EFFORTPOST :marseymexican: Meccicans go full 3rd world when Bongland :marseybong: tries to send in civilian Divers to rescue 6 British soldiers trapped in Alpazat cave

Do you guys remember that world famous Thai cave rescue by uber experienced British Cave Divers? The one in 2018, when 13 schoolboys and a teacher had to be drugged, and then slowly unconsciesly transported underwater across like 2km of underwater passages? Rocket Daddy called one of them a libertarian man on twatter. One of the divers was known as Rick Stanton, a mega neurodivergent boomer bong loner, who had like 30 years of cave diving, and cave diving rescue experience.

Well our story takes place in 2004, about 15 years earlier in Mexico, when our boi Rick Stanton was called by the British military to help save some bongs who got caught trapped in Alpazat caves after a flash flood, very similar to the Thai cave rescue incident.

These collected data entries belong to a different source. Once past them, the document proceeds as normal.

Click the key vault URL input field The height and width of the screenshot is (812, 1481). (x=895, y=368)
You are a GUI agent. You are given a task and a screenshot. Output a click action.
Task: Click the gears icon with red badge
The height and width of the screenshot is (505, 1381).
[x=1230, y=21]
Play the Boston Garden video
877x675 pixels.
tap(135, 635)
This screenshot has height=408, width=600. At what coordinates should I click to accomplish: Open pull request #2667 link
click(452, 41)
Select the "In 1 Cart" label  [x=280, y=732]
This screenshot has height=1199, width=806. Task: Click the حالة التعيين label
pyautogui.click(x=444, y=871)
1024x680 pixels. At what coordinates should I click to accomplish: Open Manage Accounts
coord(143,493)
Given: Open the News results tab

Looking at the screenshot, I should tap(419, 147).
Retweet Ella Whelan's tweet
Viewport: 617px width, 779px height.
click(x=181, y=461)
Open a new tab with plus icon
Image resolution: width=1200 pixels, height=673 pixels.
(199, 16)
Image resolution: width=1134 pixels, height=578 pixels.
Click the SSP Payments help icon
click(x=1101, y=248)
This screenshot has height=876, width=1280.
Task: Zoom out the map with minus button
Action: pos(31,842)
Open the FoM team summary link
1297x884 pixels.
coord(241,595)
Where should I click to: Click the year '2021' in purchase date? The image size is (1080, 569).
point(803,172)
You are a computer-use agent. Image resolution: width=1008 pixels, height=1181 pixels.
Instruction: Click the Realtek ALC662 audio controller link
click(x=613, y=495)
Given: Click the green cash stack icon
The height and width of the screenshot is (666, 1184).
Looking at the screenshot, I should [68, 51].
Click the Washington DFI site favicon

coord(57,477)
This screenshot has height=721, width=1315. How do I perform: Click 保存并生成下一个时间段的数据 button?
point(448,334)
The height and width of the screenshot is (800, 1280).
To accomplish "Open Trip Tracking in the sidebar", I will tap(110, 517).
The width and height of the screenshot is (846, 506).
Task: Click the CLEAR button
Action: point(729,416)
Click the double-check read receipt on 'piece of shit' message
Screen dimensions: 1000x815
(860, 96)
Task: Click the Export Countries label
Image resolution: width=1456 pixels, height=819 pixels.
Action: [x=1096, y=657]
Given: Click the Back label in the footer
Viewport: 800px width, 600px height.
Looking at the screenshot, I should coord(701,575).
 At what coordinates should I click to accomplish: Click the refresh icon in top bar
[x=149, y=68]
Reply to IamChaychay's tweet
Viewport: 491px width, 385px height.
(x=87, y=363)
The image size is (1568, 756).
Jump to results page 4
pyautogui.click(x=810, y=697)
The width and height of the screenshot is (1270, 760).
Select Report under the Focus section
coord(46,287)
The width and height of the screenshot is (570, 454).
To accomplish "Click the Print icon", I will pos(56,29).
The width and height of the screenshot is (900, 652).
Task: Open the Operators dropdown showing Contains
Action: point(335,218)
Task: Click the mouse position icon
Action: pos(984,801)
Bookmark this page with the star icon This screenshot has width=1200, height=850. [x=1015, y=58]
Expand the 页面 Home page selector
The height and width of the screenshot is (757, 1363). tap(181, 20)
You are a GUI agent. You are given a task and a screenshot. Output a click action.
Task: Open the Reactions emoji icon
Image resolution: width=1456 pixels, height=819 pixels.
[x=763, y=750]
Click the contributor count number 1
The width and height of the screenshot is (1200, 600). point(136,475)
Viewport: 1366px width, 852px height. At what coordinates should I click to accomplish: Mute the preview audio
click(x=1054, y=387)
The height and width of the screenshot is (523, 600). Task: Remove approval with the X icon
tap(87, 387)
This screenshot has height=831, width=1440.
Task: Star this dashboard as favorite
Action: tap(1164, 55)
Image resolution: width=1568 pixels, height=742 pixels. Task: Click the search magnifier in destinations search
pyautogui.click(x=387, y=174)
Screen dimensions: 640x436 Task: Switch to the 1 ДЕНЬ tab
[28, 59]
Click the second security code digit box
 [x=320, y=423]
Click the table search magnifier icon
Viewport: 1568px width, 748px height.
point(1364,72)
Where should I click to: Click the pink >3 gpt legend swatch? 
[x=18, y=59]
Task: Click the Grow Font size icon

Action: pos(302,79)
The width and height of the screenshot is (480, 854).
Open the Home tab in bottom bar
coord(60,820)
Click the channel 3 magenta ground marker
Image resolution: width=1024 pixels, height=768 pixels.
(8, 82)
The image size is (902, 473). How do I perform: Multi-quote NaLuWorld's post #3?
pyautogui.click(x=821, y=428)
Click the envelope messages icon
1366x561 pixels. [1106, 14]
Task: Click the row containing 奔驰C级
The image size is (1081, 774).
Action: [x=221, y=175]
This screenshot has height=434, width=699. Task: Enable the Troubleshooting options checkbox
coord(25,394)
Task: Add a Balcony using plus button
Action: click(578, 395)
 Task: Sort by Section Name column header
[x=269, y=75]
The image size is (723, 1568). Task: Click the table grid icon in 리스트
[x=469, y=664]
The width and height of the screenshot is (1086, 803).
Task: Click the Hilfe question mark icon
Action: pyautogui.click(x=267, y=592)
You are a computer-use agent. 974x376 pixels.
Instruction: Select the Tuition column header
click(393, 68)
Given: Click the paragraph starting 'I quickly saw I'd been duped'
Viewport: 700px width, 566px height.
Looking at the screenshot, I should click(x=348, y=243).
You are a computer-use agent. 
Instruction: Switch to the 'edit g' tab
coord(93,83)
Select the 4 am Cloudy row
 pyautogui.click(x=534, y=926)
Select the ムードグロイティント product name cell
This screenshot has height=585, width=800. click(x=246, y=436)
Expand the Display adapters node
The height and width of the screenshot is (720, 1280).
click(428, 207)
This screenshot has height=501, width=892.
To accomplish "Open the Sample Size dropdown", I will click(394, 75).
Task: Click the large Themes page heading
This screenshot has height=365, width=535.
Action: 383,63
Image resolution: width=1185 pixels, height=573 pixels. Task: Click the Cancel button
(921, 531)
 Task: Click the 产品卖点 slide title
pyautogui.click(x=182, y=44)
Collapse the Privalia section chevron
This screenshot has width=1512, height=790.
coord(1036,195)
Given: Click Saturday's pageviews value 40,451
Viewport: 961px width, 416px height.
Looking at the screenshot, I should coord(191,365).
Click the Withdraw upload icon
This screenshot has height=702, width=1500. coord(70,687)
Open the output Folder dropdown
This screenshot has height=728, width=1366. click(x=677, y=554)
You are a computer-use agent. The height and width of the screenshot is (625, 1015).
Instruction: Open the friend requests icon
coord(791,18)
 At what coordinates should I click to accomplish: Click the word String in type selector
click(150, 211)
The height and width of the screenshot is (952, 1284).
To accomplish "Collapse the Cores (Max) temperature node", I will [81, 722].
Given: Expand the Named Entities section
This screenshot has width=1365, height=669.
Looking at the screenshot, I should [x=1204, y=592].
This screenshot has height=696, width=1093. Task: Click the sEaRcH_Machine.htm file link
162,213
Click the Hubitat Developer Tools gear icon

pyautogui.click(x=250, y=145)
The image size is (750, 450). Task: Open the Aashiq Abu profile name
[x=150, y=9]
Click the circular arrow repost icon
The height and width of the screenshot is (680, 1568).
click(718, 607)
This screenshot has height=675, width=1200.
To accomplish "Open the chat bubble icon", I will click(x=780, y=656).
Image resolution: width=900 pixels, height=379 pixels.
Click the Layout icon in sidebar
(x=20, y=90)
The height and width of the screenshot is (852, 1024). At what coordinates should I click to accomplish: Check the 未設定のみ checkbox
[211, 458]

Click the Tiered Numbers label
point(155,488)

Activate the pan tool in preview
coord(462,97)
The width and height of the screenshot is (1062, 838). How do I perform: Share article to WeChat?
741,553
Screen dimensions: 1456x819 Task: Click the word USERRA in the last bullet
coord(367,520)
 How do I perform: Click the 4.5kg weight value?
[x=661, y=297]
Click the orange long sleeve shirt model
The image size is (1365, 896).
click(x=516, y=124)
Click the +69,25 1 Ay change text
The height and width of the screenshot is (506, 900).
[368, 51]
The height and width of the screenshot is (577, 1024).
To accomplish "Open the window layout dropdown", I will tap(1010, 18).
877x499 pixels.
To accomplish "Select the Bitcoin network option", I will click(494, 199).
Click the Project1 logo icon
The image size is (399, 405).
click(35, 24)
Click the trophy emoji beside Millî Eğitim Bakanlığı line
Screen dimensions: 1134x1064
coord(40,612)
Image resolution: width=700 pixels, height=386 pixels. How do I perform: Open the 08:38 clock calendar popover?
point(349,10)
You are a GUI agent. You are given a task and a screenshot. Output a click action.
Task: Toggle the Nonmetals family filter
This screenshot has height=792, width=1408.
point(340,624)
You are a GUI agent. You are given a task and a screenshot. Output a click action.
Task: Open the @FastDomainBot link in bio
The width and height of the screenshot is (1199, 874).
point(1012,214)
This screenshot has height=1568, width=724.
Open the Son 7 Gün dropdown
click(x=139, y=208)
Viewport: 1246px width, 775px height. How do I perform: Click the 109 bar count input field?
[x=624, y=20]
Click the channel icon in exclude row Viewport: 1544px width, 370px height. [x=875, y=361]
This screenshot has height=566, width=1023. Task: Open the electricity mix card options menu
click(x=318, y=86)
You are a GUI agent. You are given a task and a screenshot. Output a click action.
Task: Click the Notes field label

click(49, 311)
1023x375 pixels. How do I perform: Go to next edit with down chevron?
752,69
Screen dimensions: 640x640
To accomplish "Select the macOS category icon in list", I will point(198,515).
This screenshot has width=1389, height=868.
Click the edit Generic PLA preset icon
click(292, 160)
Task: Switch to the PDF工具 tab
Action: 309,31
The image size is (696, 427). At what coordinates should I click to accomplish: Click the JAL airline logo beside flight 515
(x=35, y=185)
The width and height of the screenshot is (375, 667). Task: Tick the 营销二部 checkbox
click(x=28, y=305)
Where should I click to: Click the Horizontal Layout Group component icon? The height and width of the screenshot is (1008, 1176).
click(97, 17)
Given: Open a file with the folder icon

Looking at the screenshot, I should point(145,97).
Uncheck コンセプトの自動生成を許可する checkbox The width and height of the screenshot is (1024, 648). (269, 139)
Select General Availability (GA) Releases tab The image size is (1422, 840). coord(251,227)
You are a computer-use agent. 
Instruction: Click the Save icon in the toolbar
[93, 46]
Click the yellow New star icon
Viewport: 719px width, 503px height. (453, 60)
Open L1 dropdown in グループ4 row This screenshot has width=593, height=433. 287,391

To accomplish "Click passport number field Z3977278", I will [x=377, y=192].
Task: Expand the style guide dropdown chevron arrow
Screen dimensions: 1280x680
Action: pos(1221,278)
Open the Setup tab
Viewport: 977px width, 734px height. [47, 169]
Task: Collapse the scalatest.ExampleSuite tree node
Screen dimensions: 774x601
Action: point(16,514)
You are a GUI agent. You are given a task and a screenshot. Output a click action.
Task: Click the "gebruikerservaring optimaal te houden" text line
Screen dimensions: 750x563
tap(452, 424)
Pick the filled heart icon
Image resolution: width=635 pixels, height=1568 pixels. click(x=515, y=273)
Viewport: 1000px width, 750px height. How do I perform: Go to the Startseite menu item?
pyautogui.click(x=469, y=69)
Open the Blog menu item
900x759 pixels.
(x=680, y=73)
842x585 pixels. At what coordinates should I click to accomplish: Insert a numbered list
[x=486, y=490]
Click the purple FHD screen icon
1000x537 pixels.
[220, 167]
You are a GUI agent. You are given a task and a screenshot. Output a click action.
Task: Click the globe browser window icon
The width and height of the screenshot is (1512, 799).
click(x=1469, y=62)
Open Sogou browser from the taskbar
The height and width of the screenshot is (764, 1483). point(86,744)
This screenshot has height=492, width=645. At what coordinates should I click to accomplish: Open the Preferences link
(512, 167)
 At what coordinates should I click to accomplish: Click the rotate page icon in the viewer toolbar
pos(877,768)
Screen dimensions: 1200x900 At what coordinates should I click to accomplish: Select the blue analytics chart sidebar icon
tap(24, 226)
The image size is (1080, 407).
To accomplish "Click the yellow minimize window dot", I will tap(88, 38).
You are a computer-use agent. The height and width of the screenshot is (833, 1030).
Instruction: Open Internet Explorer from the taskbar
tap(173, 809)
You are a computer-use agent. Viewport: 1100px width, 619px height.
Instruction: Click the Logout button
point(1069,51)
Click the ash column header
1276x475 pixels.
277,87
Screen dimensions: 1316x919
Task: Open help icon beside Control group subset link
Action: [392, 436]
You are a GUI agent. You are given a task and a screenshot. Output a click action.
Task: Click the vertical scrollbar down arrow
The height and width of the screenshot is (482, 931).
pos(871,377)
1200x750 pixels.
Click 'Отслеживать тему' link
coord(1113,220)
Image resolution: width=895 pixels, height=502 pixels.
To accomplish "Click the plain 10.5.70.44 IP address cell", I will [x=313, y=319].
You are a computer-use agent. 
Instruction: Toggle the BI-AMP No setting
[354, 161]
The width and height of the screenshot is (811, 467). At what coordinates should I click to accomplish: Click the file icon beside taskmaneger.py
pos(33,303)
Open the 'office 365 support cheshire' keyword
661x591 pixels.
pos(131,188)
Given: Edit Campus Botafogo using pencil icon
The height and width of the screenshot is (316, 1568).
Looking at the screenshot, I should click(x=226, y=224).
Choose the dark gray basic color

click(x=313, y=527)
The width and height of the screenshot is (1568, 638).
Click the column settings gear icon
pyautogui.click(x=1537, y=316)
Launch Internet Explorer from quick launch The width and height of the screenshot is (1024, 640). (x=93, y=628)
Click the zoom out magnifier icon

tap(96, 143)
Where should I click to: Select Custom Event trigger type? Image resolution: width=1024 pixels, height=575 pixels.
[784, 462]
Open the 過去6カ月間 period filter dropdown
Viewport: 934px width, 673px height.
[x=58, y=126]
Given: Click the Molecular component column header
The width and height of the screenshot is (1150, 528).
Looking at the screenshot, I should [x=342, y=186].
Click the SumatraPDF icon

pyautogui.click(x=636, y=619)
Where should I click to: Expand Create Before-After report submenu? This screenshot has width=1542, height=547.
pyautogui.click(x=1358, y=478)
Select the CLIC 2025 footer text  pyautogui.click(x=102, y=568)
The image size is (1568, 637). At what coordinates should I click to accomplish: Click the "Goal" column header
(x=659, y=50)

Well the way it works is that Rick isn't actually part of any actual institution or rescue organization. Not like Burgerland's coast guard. His dayjob is being a firefighter. But because diving underground and in caves is so astronomically dangerous, there's very few peeps on planet earth's Billions who actually has garnered the skillset and capability of being able to stay calm underground, underwater, andd with no capacity to even orientate yourself upwards or downwards. Dozens of cave divers end up dying each year, because even experienced open water divers continiously underestimate the dangers of underground diving.

https://i.rdrama.net/images/16861474655614386.webp

So the way it has worked for the past 35 years was that Bong military would call Rick and any other of his fellow renowned Cave Diver rescuers, every 2 yearsr, to come and help whenever some british peeps got stick in watery caves; danger zones where the usual brit special forces or special rescue workers could not even dare for fear of getting stuck and drowning.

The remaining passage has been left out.